El horizonte incierto del futuro no parece distinguir entre el determinismo del arte y el determinismo de la ciencia: ambos son igualmente impredecibles, y ambos parecen igualmente reducibles o irreductibles a una teoría neuronal o social; los seres extraordinarios como Wittgenstein pueden hacer un día motores de aviones y más tarde creaciones filosóficas únicas, irrepetibles; personajes excepcionales como Louis Pasteur pueden haber tenido ideas simples como la demostración del efecto de los microorganismos en su famoso experimento de los envases cerrados o abiertos; y Gregorio Mendel puede haber construido los fundamentos de la genética sin mayor tecnología que el lápiz, la hoja o los chícharos, pero siempre quedará abierta la pregunta de por qué nadie pensó ideas tan simples durante los miles de años anteriores al genio.

Pero esta apología de la creatividad científica ha sido solamente el resultado de unos tragos de whisky, y un poco de emotividad a las cuatro de la mañana. Dos horas después, un recuerdo súbito de mi tío Augusto, maestro de filosofía sin credenciales, me viene a la cabeza. En lo más álgido de una discusión, recomendaba siempre: “Ahora, ustedes dos intercambien sus posiciones. Tú defiendes la tesis de él, y él defiende la tuya. Pues no se trata de tener la razón, sino de encontrarla, y la razón no es propiedad exclusiva o privada”. Entonces, estaré de acuerdo con el Elogio de la vagancia en su precaución hacia quienes dicen poseer la fórmula neural de la mente o de asuntos más delicados como la moralidad. Podemos aproximarnos a las emociones básicas y aun al juicio moral con las herramientas de la neurología cognoscitiva y las ciencias experimentales de la conducta, pero conocer el sufrimiento de los impulsos autodestructivos es un asunto diferente. Si la ciencia busca generalizar sus conocimientos, la literatura atrapa en palabras el relato singular y en primera persona del sujeto que vive la historia. La plenitud de detalles de la experiencia vivida, la interfase entre el uno y los otros, los pormenores de la memoria y el lenguaje en el tiempo real de la comunicación, el dolor y las cualidades del sufrimiento, y el gozo, parecen estar más allá de las explicaciones de la ciencia, en la cercanía del poeta o el músico. En estos tiempos de triunfalismo científico o de creacionismo fanático, ¿no es necesario recordar la ironía triste de Omar Khayyam, ese astrónomo y matemático persa, investigador del vino y el necio milagro de la existencia, ancestro de Joseph Roth y los santos bebedores, designado “rey del hedonismo”, por Oscar Wilde?

Que el Doctor y el Filósofo sigan en su faena
de hablar de lo que quieran y de lo no pensado:
Todo no es más que un tramo de la infinita cadena
que nadie mueve, corta, ni hace girar, ni enfrena.

— Consignas —
(a) Según el texto, ¿quién designó a Omar Khayyam "rey del hedonismo"?
(b) Duplica sin cambios el pasaje del texto que empieza en las palabras "El horizonte incierto" y termina después de "anteriores al genio.".
Las entradas son un material independiente del texto.

— Entradas —
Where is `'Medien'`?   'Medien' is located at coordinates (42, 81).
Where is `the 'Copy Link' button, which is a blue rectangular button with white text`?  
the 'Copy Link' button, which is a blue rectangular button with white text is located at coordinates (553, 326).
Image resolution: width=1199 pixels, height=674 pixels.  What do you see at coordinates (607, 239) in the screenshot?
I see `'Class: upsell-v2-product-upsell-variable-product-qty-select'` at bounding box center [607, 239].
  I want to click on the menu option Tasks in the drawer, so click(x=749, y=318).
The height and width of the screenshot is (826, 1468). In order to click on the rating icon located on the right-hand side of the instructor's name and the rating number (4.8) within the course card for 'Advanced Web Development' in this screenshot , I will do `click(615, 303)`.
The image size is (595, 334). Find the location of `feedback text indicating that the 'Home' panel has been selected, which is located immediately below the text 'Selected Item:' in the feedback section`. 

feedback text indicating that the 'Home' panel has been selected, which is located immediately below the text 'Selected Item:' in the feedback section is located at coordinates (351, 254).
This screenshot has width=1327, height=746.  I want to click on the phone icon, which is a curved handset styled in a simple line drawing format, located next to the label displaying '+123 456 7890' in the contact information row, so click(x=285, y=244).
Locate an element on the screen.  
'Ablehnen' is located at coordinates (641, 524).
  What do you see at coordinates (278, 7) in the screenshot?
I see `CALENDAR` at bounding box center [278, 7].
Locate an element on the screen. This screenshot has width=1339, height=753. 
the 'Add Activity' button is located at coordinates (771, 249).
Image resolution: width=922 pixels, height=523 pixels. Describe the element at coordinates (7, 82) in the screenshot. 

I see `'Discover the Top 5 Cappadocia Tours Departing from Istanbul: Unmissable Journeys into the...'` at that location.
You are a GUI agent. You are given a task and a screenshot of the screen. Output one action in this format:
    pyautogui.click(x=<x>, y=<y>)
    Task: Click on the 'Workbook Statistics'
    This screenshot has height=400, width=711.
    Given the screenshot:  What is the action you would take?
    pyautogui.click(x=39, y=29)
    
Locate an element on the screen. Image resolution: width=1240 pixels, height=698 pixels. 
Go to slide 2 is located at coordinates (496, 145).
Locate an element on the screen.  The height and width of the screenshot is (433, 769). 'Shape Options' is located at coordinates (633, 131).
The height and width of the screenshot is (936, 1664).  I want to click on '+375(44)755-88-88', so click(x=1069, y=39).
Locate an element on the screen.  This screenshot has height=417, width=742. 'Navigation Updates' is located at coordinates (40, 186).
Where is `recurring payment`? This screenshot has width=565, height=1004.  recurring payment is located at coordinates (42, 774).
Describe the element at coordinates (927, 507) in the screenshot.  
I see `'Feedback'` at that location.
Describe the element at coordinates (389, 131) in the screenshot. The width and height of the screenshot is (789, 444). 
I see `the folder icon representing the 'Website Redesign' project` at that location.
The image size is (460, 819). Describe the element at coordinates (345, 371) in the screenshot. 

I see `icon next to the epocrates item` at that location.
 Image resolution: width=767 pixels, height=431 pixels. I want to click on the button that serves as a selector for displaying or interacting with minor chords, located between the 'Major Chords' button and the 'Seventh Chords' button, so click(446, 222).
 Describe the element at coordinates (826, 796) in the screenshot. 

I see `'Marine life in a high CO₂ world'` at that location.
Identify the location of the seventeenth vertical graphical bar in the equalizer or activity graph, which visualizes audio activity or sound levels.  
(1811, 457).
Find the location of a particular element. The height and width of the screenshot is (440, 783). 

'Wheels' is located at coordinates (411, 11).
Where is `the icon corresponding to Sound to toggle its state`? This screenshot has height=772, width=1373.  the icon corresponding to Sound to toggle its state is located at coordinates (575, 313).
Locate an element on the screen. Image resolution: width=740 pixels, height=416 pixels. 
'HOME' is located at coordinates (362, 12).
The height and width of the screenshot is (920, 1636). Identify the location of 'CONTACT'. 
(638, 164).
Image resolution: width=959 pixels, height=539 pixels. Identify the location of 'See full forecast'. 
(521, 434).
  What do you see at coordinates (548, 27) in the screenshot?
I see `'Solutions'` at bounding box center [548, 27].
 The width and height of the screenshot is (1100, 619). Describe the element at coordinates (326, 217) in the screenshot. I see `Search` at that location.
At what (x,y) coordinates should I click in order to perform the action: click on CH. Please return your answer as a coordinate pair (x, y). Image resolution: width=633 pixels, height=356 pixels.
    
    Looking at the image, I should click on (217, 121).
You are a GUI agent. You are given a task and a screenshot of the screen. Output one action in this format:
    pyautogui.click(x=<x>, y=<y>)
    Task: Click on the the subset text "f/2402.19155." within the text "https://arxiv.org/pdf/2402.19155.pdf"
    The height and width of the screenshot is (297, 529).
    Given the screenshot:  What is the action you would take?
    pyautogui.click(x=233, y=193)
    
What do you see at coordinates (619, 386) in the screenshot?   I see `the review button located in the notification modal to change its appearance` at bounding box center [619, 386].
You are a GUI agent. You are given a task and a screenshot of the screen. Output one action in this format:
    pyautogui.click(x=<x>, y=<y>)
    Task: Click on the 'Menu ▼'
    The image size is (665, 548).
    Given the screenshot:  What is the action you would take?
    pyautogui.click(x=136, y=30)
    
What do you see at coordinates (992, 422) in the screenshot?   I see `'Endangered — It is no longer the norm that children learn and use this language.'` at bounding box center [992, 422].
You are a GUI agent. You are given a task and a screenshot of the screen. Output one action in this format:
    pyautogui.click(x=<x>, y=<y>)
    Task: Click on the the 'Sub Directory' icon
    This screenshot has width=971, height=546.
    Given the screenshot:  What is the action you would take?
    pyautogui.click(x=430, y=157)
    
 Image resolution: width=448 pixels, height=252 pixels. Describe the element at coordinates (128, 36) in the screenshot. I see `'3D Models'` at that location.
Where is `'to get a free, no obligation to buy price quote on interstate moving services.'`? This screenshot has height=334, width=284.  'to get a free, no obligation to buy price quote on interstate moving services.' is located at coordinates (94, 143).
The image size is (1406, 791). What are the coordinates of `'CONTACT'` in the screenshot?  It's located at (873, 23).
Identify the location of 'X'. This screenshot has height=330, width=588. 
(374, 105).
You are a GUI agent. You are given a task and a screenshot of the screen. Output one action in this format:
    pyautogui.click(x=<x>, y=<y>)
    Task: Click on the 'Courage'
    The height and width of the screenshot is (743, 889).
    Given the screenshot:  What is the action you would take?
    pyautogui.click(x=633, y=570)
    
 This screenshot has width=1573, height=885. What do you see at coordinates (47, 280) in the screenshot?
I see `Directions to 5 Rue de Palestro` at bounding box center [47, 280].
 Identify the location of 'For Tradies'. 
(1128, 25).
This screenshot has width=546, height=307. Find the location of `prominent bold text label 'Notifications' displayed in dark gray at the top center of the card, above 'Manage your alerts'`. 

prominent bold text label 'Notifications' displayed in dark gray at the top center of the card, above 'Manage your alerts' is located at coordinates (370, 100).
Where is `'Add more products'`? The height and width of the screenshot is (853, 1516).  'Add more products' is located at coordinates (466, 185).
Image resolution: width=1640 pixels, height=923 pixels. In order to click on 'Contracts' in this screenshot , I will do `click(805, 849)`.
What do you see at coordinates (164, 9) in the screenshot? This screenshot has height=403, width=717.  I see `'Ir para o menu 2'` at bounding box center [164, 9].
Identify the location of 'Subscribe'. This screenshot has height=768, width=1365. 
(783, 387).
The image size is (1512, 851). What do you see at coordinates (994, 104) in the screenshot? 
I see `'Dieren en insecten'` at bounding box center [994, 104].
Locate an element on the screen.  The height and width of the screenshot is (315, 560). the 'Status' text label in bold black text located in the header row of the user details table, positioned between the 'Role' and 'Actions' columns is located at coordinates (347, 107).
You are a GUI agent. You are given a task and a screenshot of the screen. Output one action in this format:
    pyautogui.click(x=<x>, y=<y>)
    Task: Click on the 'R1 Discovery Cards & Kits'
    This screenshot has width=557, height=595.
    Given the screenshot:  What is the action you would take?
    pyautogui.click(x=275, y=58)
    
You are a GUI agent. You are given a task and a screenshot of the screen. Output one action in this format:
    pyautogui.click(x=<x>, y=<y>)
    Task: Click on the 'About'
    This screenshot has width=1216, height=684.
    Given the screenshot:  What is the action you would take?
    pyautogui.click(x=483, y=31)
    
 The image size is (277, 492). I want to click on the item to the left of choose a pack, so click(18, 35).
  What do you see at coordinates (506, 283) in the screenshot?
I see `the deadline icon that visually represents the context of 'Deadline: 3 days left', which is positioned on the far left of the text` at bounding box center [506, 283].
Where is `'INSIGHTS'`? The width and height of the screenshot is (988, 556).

— Respuestas completas —
(a) Oscar Wilde.

(b)
El horizonte incierto del futuro no parece distinguir entre el determinismo del arte y el determinismo de la ciencia: ambos son igualmente impredecibles, y ambos parecen igualmente reducibles o irreductibles a una teoría neuronal o social; los seres extraordinarios como Wittgenstein pueden hacer un día motores de aviones y más tarde creaciones filosóficas únicas, irrepetibles; personajes excepcionales como Louis Pasteur pueden haber tenido ideas simples como la demostración del efecto de los microorganismos en su famoso experimento de los envases cerrados o abiertos; y Gregorio Mendel puede haber construido los fundamentos de la genética sin mayor tecnología que el lápiz, la hoja o los chícharos, pero siempre quedará abierta la pregunta de por qué nadie pensó ideas tan simples durante los miles de años anteriores al genio.